**ASSIGNMENT**.
All entries are to be quoted exactly; the images stay out of the copy.

**Source records**.
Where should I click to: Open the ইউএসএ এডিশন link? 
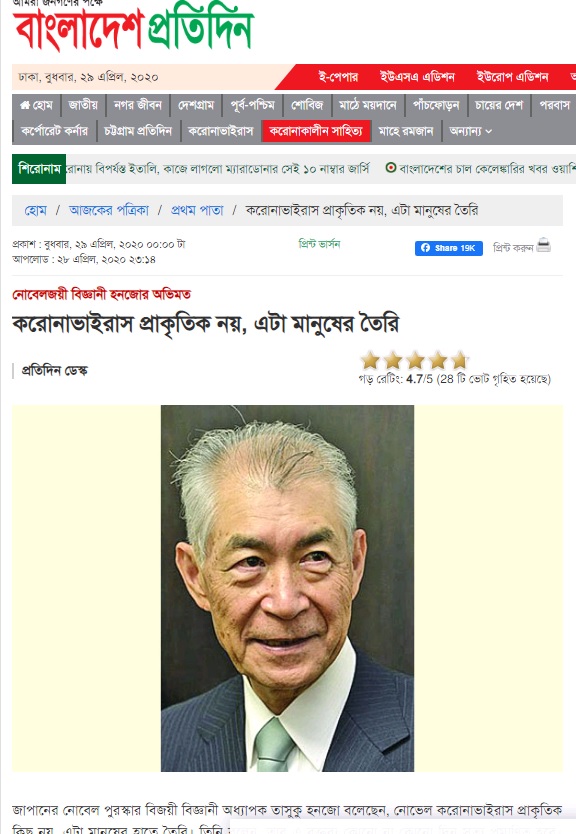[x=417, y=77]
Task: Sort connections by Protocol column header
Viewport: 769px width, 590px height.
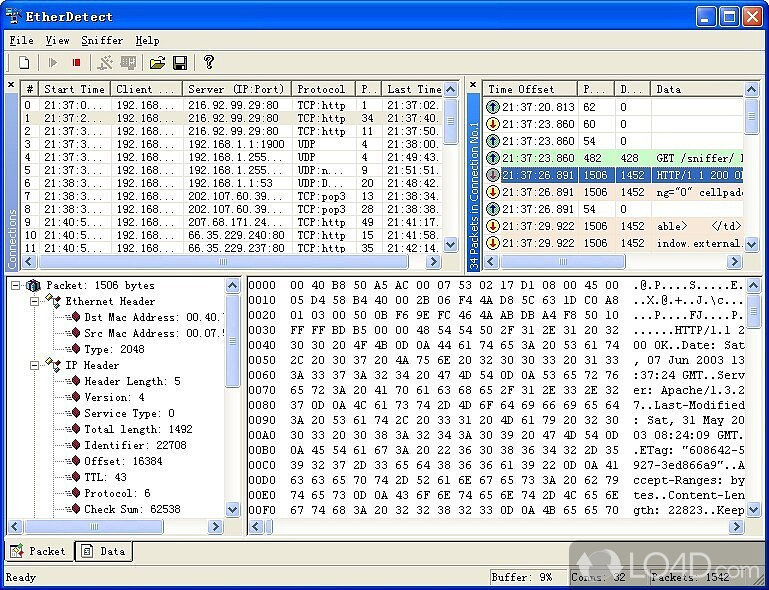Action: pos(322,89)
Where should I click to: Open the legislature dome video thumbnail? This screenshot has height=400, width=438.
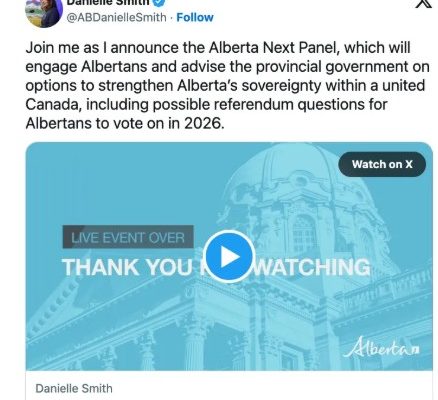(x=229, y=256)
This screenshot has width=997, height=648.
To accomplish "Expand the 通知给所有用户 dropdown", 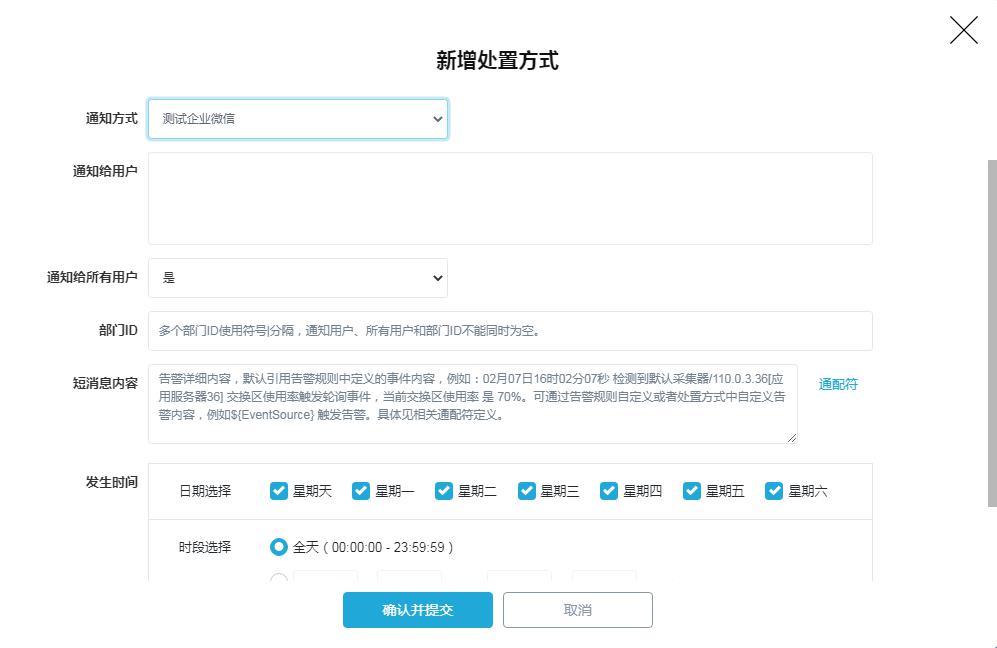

**RESPONSE**.
Where should I click to: Open the ইউএসএ এডিশন link? 
[x=417, y=77]
Task: Sort connections by Protocol column header
Viewport: 769px width, 590px height.
Action: pos(322,89)
Where should I click to: Open the legislature dome video thumbnail? This screenshot has height=400, width=438.
(x=229, y=256)
This screenshot has width=997, height=648.
To accomplish "Expand the 通知给所有用户 dropdown", 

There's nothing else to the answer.